Full Reference: Minimal Working Implementation
For a complete picture, here's what a minimal integration looks like end-to-end:
pom.xml (one new dependency):
<dependency>
<groupId>org.springframework.ai</groupId>
<artifactId>spring-ai-starter-mcp-server-webmvc</artifactId>
<version>1.0.3</version>
</dependency> DiagnosticToolService.java (your tools):
@Service
public class DiagnosticToolService {
// inject your existing repositories and services
@Tool(description = "...")
@Transactional(readOnly = true)
public String yourTool(@ToolParam(description = "...") YourParam param) {
// call your existing code, return a descriptive string
}
} McpServerConfig.java (wire it up):
@Configuration
public class McpServerConfig {
@Bean
public ToolCallbackProvider tools(DiagnosticToolService service) {
return MethodToolCallbackProvider.builder().toolObjects(service).build();
}
} application.properties (enable and name):
spring.ai.mcp.server.enabled=true
spring.ai.mcp.server.transport=sse
spring.ai.mcp.server.name=my-app-debugger
spring.ai.mcp.server.version=1.0.0 .claude/settings.local.json (connect Claude Code):
{
"mcpServers": {
"my-app-debugger": {
"type": "sse",
"url": "http://localhost:8080/sse"
}
}
} Five files.
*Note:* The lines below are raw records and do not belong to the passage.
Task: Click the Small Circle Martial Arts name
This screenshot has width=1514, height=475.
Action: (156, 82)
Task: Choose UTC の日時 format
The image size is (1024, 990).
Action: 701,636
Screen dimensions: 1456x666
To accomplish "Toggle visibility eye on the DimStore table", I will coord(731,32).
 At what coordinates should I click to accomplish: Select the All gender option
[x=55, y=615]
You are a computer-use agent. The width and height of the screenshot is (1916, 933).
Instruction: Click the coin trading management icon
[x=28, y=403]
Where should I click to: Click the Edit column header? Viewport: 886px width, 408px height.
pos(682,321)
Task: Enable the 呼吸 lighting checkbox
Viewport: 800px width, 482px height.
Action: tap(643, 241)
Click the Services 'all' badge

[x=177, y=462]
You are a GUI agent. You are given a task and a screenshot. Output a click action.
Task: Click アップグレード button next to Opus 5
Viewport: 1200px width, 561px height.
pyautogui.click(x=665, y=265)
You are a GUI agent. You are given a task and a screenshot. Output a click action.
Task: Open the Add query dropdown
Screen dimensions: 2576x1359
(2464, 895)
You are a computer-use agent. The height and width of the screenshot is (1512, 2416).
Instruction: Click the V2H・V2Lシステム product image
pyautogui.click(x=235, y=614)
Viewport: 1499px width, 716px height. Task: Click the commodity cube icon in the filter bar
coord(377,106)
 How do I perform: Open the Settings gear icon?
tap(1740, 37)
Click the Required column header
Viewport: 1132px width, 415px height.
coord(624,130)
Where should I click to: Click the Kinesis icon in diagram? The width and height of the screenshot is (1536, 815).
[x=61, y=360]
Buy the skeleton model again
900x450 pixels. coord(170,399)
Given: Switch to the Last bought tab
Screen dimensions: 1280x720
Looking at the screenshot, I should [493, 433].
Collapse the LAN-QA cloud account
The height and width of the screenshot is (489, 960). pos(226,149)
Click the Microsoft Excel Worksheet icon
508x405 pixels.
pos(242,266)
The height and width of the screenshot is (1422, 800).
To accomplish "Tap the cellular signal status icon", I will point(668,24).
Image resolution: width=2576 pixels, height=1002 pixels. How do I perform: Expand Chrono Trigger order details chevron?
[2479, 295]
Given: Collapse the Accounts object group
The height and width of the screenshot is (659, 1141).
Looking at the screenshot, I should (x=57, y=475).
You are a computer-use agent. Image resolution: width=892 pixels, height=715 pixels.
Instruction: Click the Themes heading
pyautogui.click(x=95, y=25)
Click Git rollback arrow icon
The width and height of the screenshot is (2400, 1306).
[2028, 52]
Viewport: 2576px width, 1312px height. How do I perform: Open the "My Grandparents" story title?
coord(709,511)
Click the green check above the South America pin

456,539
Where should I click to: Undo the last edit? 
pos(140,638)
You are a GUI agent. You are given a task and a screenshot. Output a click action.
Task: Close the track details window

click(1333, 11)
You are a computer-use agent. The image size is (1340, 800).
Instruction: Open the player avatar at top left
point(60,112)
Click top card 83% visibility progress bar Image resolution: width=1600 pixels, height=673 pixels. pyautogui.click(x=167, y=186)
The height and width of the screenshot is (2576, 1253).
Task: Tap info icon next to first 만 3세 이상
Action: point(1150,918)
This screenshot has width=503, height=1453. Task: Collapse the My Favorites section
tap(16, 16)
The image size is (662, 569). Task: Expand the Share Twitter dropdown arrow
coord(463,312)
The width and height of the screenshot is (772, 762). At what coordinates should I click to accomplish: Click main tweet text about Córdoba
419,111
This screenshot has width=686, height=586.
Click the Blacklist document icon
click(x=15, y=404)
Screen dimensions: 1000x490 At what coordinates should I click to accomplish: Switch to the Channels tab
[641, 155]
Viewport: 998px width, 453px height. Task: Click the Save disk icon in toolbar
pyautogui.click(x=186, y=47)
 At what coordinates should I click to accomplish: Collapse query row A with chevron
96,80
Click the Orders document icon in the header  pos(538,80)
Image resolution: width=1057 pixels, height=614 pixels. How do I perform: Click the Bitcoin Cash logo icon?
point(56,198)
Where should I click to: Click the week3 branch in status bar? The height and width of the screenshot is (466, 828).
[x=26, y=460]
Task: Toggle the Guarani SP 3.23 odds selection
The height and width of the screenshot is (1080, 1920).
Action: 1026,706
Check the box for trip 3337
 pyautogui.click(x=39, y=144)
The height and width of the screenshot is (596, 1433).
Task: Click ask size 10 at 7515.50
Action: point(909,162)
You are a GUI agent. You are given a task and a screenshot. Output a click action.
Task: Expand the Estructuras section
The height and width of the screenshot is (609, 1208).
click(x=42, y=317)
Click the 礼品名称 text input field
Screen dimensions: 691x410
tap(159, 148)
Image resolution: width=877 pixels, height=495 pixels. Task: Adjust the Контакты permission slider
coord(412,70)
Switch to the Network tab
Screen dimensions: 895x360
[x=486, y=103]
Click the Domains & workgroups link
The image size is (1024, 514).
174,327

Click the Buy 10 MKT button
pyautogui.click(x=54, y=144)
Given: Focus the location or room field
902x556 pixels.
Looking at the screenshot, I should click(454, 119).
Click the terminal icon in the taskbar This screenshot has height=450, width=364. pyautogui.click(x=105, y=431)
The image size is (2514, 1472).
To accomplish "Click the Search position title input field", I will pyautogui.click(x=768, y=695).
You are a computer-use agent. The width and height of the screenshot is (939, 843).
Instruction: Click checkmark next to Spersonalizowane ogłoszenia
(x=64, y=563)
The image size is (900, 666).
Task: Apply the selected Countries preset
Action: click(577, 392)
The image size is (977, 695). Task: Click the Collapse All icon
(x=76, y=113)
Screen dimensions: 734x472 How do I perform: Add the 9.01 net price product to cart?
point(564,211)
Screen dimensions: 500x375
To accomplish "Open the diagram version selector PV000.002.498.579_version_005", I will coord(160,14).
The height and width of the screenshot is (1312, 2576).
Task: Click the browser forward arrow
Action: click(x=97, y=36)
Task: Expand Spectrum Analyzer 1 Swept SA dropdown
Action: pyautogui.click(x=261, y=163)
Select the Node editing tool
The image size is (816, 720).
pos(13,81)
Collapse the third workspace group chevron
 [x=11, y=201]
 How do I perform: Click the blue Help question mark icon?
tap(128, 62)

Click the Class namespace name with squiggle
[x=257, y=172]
No new infrastructure. Your Spring Boot app is now a Claude Code tool.
Closing Thoughts
The MCP integration isn't about replacing your debugger. It's about making the questions you ask ten times a day — "why isn't this offer showing?", "why is this customer getting this error?", "what state is this record in?" — answerable in seconds from the IDE, a hallmark of modern AI-native IDE integrations, instead of minutes of context-switching.
The key insight is that the code to answer these questions already exists in your service layer. You've already written the eligibility checks, the validation flows, the lookup queries. MCP just gives Claude a way to call that code, so instead of writing the same diagnostic queries over and over, you describe the problem and Claude does the legwork.
Start small: pick the three questions your team asks most often when something goes wrong. Build one tool for each. Connect Claude Code. See how the debugging workflow changes.